- Theatrical release poster
- Directed by: Jeffrey Reiner
- Written by: Jeffrey Reiner
- Produced by: Cleta Ellington Jeffrey Reiner
- Starring: Shea Whigham Carrie Coon Max Casella
- Cinematography: Tod Campbell
- Edited by: Brian Beal
- Music by: Rene G. Boscio
- Production companies: Gray Fox Films Lucky Buck Productions WilHill Productions
- Distributed by: Magnet Releasing
- Release dates: June 9, 2024 (Tribeca Film Festival); December 6, 2024 (United States);
- Running time: 108 minutes
- Country: United States
- Language: English

= Lake George (film) =

Lake George is a 2024 American crime thriller film written and directed by Jeffrey Reiner. The film stars Shea Whigham and Carrie Coon as two people who go on a road trip to steal from an Armenian gangster.

==Synopsis==
Fresh out of jail after serving a ten year stint, former insurance adjuster Don has found that there are few options open to him. None of his former associates are of any help, so Don decides to collect on a debt owed to him by an Armenian gangster named Armen. Fully aware that Don is in desperate need of cash, Armen tells him that he will pay Don back - but only if he kills Armen's girlfriend Phyllis. He reluctantly agrees, but when the time comes Don finds himself unable to pull the trigger. Phyllis then suggests that she and Don turn the tables on Armen and steal cash that he has stashed at various safe locations.

==Cast==
- Shea Whigham as Don
- Carrie Coon as Phyllis
- Max Casella as Harout
- Ashley Fink as Nadja
- Glenn Fleshler as Armen
- Derek Phillips as Cory
- Troy Metcalf as Artie
- Joey Oglesby as Nick
- Keri Safran as Gloria

==Production==
Reiner first came up with the concept for Lake George during the COVID-19 pandemic and has stated that he took inspiration from noir films such as Point Blank, Midnight Run, and The Asphalt Jungle. While Reiner did not create the character of Don specifically for Whigham, he did create the character with Whigham in mind, as he liked the actor's performance as Eli in Boardwalk Empire. Coon was brought on to portray Phyllis after Whigham gave her a copy of the script to review.

Filming for Lake George took place in California; Whigham stated that Reiner used his and his sister's house for filming.

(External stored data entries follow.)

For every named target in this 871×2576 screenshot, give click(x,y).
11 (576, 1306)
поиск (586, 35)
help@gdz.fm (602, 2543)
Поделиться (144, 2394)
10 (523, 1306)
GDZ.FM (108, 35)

They also used Reiner's car.

==Release==
Lake George premiered in New York City at the Tribeca Film Festival on June 9, 2024, followed by a streaming and limited theatrical release on December 6 of the same year. It was released in the United States on December 6, 2024.

==Reception==
Critical reception for Lake George has been positive and as of January 2025 the film holds a rating of 96% "fresh" on Rotten Tomatoes, based on 25 reviews. Metacritic, which uses a weighted average, assigned the film a score of 71 out of 100, based on 6 critics, indicating "generally favorable" reviews.

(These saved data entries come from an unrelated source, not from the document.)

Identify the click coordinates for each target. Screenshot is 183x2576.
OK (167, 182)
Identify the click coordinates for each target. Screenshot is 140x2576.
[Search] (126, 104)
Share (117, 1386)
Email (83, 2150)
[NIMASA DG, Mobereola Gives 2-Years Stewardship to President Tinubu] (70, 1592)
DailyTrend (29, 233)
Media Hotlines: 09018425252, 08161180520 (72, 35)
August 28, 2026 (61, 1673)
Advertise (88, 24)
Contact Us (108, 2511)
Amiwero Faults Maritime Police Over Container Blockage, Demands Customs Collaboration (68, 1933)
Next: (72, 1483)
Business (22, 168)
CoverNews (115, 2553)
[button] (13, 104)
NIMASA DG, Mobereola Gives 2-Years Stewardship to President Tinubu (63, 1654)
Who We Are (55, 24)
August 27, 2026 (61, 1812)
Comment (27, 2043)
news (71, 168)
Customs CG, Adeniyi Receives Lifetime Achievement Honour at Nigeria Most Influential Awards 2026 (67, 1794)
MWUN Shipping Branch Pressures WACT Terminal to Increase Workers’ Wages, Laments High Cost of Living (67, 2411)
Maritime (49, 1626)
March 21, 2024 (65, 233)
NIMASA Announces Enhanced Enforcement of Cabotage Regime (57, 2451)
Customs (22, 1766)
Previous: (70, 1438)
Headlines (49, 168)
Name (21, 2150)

Common praise for the film centered upon the chemistry and interactions between Whigham and Coon. Dennis Harvey of Variety noted that the film "comes off less as a thriller than a rueful black comedy of errors, with even the most violent characters carrying a certain pathos." The film also received praise from Dread Central for a scene where the two leads must stage a photo providing proof of Phyllis's death, stating that it was "a humorous sequence where the grandiose nature of one’s schemes clashes with the messy logistics of implementation".